The word "with" occurs in some lines of the listing. Copy those lines.

§ **Raw data**:
·····

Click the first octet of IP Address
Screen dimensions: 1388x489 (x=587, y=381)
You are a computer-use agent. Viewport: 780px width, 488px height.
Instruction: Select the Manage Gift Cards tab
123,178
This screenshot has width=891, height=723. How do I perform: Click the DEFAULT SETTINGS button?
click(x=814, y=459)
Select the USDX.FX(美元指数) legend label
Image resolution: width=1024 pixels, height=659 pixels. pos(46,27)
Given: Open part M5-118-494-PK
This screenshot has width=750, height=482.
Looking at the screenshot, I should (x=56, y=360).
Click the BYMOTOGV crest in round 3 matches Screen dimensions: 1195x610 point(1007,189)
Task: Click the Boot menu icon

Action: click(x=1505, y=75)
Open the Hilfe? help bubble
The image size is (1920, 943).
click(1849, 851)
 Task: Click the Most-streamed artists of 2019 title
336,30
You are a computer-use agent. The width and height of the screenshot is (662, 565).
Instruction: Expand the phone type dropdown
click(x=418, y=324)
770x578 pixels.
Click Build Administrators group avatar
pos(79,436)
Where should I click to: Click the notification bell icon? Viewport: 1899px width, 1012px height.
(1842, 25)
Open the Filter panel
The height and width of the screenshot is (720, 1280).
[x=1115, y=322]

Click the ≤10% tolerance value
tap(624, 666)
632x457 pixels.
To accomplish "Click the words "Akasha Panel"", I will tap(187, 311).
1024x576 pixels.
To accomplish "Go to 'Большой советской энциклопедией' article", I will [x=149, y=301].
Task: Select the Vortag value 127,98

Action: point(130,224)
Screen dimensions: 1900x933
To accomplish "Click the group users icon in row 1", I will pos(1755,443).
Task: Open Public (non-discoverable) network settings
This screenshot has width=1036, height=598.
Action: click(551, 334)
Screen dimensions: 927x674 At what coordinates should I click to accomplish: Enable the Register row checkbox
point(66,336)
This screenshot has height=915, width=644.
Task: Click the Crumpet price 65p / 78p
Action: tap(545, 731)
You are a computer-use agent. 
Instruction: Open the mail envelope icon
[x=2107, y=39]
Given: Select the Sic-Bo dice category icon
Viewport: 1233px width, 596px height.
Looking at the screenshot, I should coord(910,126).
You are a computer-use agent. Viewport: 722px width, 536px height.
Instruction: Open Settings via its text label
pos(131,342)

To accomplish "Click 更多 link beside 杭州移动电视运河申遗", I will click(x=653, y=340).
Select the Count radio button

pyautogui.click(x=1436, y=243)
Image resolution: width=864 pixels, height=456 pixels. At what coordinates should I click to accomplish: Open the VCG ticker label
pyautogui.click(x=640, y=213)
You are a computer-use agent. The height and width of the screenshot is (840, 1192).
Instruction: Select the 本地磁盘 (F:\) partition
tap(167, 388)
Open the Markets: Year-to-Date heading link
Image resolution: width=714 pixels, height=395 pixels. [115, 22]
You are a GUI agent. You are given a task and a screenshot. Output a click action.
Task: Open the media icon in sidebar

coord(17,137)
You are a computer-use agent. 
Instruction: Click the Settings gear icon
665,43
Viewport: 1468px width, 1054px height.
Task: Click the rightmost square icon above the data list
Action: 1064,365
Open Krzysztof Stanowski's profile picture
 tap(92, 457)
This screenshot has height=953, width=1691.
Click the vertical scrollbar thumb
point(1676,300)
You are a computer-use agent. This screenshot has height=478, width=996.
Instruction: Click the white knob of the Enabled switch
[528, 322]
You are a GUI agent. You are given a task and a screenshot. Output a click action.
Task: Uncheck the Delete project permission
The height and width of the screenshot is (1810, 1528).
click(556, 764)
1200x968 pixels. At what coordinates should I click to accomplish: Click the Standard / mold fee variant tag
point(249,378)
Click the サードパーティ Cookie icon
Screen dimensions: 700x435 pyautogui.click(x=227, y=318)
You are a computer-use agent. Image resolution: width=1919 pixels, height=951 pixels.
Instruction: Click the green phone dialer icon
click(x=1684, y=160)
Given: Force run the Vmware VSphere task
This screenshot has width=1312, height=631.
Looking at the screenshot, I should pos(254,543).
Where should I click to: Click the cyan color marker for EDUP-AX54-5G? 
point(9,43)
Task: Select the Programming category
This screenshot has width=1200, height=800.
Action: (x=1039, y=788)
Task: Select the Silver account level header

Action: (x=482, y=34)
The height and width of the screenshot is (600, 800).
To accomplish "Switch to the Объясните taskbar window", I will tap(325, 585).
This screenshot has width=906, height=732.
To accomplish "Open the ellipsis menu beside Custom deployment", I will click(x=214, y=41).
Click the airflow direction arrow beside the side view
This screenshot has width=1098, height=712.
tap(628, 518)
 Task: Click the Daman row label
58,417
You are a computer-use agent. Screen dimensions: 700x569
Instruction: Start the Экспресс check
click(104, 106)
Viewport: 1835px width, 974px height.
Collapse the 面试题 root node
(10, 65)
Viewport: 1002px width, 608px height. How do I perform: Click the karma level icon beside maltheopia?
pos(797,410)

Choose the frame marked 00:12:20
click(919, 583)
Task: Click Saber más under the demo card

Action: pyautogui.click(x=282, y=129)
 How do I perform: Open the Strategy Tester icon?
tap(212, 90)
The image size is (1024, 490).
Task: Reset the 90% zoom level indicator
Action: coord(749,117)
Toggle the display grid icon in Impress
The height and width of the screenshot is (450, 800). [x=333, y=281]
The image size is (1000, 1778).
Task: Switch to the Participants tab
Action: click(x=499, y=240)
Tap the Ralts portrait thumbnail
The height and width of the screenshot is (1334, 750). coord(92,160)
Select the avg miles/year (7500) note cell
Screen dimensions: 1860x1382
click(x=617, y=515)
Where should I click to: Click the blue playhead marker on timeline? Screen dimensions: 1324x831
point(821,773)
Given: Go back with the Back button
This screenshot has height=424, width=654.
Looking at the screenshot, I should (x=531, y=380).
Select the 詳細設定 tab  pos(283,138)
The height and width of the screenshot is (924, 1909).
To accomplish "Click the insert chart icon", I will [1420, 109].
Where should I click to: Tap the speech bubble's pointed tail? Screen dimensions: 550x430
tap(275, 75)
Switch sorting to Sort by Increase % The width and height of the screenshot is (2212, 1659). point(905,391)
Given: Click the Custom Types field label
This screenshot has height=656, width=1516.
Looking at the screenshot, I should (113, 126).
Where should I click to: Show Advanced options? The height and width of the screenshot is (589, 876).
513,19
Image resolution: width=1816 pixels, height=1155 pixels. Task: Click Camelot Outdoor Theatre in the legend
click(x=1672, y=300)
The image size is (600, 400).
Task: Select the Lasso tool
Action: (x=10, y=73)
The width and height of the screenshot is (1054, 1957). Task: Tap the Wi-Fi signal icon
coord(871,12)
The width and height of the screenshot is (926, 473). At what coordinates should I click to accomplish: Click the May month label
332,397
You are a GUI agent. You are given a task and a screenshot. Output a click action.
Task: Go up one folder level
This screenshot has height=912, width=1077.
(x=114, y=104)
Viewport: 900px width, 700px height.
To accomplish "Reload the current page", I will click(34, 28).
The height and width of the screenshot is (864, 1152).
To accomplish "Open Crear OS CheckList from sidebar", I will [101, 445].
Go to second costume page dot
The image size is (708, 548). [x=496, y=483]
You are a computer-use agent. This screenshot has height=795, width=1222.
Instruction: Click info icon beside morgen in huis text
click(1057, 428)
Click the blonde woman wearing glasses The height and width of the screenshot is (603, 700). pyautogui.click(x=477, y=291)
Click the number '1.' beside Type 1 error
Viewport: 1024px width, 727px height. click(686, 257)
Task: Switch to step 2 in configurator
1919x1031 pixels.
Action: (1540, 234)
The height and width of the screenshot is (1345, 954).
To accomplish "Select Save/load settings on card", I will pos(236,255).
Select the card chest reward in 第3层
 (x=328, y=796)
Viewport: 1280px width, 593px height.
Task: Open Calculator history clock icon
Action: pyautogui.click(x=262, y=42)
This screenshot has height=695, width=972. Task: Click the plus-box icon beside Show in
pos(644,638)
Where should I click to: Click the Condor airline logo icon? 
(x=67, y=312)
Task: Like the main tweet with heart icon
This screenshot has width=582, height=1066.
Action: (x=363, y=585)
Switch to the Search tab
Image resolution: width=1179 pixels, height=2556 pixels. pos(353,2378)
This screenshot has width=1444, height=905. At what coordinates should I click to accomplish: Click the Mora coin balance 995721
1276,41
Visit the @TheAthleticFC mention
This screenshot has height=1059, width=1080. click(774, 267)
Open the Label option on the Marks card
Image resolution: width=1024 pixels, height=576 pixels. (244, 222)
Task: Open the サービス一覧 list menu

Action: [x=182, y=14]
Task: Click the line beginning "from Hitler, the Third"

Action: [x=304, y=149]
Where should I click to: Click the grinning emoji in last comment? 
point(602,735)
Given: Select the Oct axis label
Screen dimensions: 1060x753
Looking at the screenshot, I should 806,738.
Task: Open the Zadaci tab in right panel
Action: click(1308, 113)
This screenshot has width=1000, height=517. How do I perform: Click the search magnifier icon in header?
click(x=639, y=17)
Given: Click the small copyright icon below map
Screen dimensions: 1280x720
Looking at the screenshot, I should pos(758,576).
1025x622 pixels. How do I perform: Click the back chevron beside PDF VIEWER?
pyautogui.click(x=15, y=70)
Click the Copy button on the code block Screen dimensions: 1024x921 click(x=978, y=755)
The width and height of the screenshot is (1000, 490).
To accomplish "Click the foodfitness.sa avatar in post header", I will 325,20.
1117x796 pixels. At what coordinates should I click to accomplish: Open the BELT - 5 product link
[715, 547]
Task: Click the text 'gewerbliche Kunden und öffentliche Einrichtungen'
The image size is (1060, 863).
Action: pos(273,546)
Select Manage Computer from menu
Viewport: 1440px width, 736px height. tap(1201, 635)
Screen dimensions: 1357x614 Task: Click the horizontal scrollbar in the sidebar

·····

§ **Solution for this problem**:
Given: Go back with the Back button
Task: Like the main tweet with heart icon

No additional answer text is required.